Problems:
1) According to the excerpt on land title, which section of the Land Registration Act makes title subject only to the restrictions and encumbrances registered against it?
2) From the excerpt on land title, list every section number of the current Land Registration Act that is cited. Leave out the repealed Act.
3) Continue the excerpt on land title from its last sentence.

Excerpt to read:
╔══

14. Section  23, 24 & 26 of the Land Registration Act ( whose provisions were similar to section 27 and 28 of the repealed Land Registration Act cap 300) provides  that  a registered  proprietor  with  title  issued  by  the land  Registrar  has prima facie evidence of  title and such person is  deemed  as the absolute  owner with  all  rights  and  privileges appurtenant  thereto. Section 25 provides  that  such  title  shall only  be  subject to such  restrictions  and  encumbrances that are registered  against title while section  26 provides that  title (which  is  absolute)  can only  be impeached  where  it was acquired fraudulently  or through  a  corrupt scheme in which the person was a party.

15. The  Applicant  has  availed a certificate  of official search of  L.R.  Loc. 14/Kiru/3963, L.R.  Loc. 14/Kiru/3963 and  Loc. 14/Kiru/3969 registered in the name of the Respondent  as  the  proprietor. The Applicant does not dispute  that  these titles are prima facie  evidence of  title and proprietorship of the Respondent .It is trite that  such  title   is  held  exclusively  and  the  Defendant  proprietor enjoys  possession, occupation  and  further  privileges  appurtenant to her title. In the case of ESTHER NDEGI NJIRU & ANOTHER =VS= LEONARD GATEI [2014] eKLR the Court held that :

the law is extremely protective of title and provides only two instances for challenge of title. The first is where the title is obtained by fraud or misrepresentation to which a person must be proved to be a party. The second is where the certificate of title has been acquired through a corrupt scheme”.

╚══

Data entries:
╔══

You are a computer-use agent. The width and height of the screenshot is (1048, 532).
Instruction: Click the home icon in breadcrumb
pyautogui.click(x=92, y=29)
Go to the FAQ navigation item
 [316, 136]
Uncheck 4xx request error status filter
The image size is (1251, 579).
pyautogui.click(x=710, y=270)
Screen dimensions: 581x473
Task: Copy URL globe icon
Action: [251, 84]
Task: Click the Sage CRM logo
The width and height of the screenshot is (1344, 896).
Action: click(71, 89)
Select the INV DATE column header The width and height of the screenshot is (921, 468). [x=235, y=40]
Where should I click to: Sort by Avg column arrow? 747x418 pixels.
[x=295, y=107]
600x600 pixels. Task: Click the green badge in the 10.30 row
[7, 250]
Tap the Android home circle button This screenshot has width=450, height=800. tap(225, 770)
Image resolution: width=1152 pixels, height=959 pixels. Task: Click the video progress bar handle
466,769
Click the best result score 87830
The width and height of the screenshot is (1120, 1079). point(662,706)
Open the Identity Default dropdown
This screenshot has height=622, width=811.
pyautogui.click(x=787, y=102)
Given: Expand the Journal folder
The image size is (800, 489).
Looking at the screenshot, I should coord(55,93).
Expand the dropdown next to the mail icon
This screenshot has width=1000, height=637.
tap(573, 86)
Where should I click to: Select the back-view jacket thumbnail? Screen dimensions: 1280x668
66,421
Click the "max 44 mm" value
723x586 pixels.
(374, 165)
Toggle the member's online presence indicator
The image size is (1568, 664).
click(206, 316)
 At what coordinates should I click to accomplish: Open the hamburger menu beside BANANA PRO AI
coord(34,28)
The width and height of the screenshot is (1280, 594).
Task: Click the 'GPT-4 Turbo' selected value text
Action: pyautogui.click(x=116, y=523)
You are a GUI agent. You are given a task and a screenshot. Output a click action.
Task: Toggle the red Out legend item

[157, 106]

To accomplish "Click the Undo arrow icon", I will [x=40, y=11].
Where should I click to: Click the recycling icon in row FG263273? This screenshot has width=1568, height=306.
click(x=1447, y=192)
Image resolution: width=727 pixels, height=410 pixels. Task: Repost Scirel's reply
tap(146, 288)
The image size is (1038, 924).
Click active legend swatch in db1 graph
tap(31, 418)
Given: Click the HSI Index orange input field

╚══

Results for the exercise:
1) Section 25

2) Section 23, Section 24, Section 25, Section 26

3)
16. In the absence of proof to impute title, there is primafacie  evidence  that  the Respondent is the registered owner of the titles. This evidence  is also  affirmed  by  the  fact  that  the  certificate of succession  was  for  equal  subdivision of  the mother  title between the two intended  proprietors by  dint  of the succession cause aforestated. Section 23 of the Land Registration Act provides that proprietary rights can be obtained through transmission in the event of a deceased proprietor.

17. Notwithstanding the holding that the Respondent is the primafacie registered owner of the suit lands per dint of the titles issued in her name, Section 27 of the Land Registration Act Cap 300 (now repealed) under which the suit land was registered provides that the registration of one as a proprietor of land while conferring on him all the rights and privileges shall not be taken to relieve a proprietor from any duty or obligation to which to which he is subject as a trustee. Section 28 of the current Registration of Land Act 2012, provides that unless the contrary is expressed in the register all registered land shall be subject to various overriding interests without their being noted on the register. Customary trust is one of such interests.

18. The legal burden to prove the existence of the trust rests with the one who is asserting a right under customary trust. To discharge this burden, the person must proof that:- (a) the suit properties were ancestral clan land; (b) during adjudication and consolidation, one member of the family was designated to hold on behalf of the family; (c) the registered persons were the designated family members who were registered to hold the parcels of land on behalf of the family. In essence, one had to lay bare the root of the title to create the nexus or link of the trust to the title holder and the claimant.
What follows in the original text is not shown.